--- Exercise brief ---
Copy nothing before the line that contains "Where should I"; from there, transcribe each line exactly through the end of the material, omitting pictures.

--- Data ---
#####

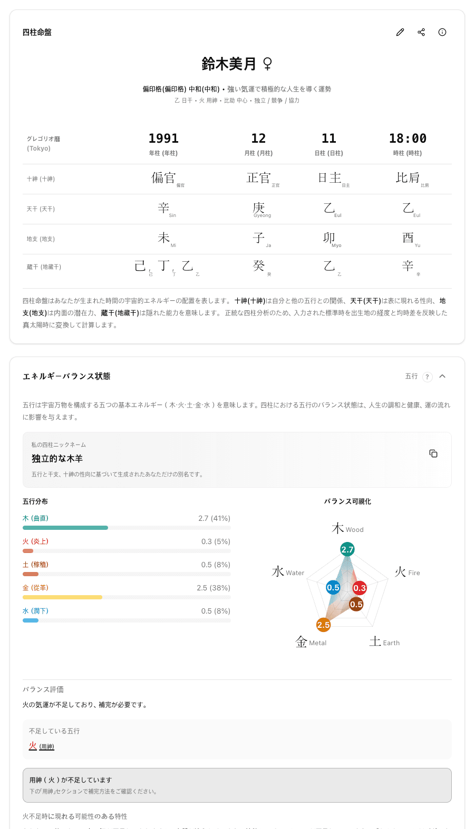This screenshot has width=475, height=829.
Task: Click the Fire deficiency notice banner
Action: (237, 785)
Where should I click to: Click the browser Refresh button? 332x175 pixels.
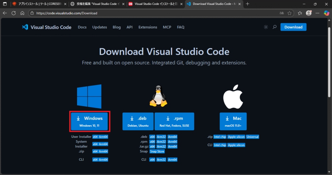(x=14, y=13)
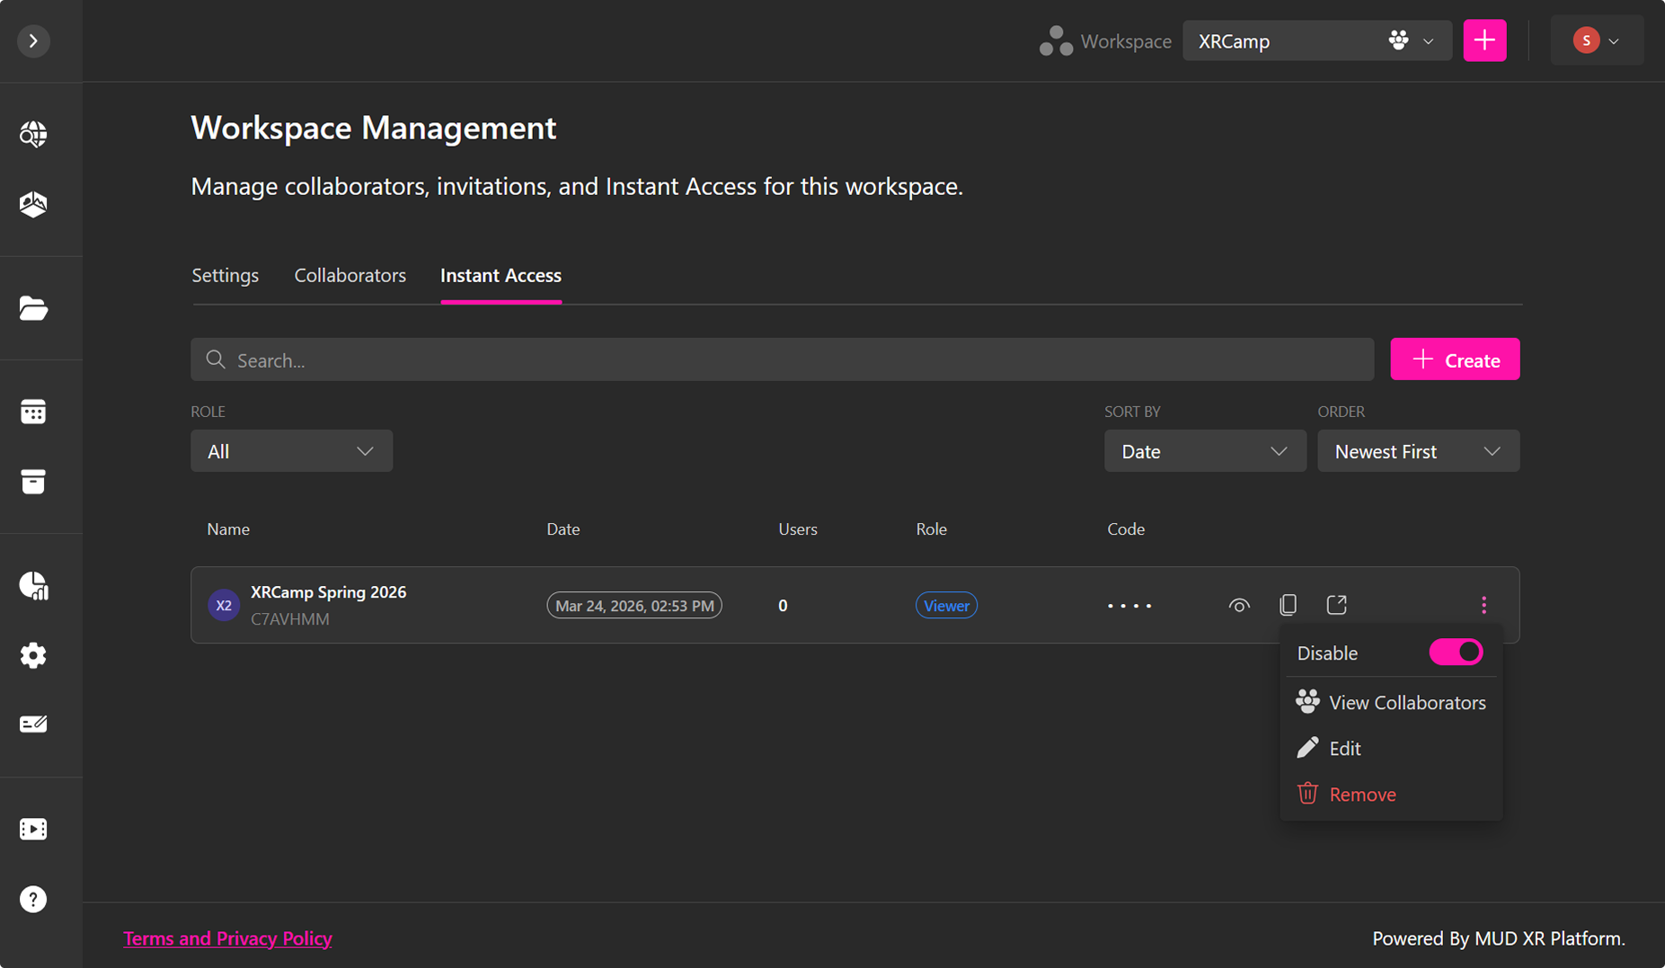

#####

--- Solution below ---
Where should I click to: Click the browser Refresh button? 332x175 pixels.
(x=14, y=13)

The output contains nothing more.